Supplied information —

========

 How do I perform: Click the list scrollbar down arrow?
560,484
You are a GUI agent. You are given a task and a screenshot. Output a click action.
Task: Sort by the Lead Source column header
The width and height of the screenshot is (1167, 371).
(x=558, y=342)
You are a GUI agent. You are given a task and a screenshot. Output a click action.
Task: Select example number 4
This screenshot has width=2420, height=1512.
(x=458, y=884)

========

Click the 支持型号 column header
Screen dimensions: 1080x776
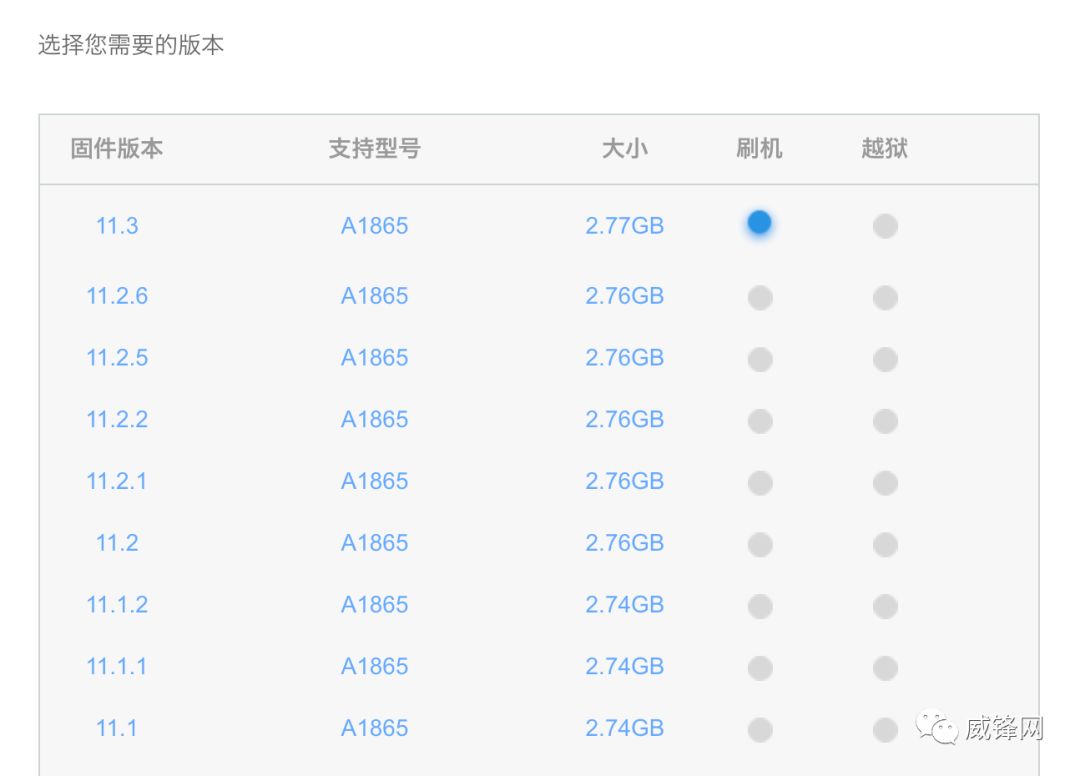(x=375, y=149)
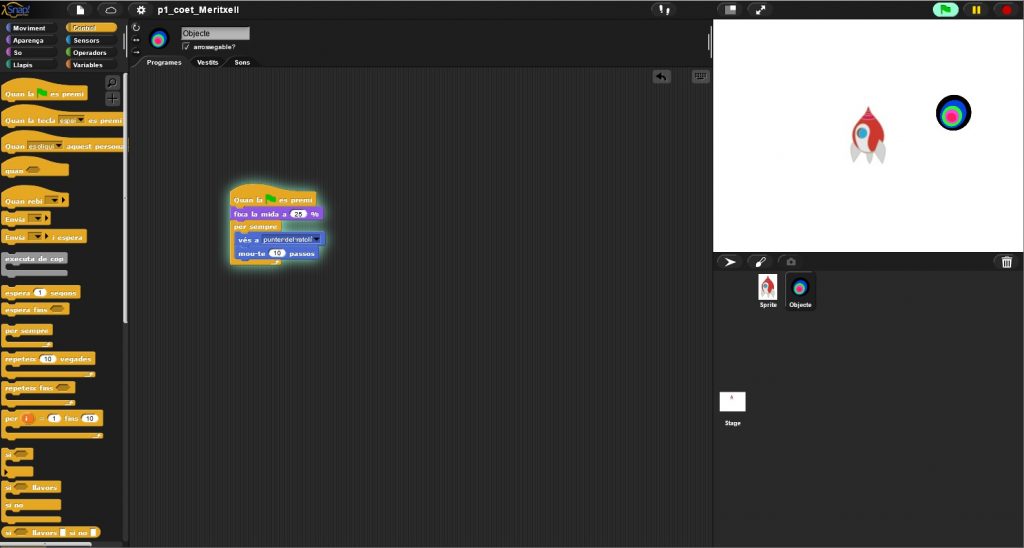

========

Task description — If a line in the material above contains "header", show that line.

Exercise result —
Task: Sort by the Lead Source column header
Click the 支持型号 column header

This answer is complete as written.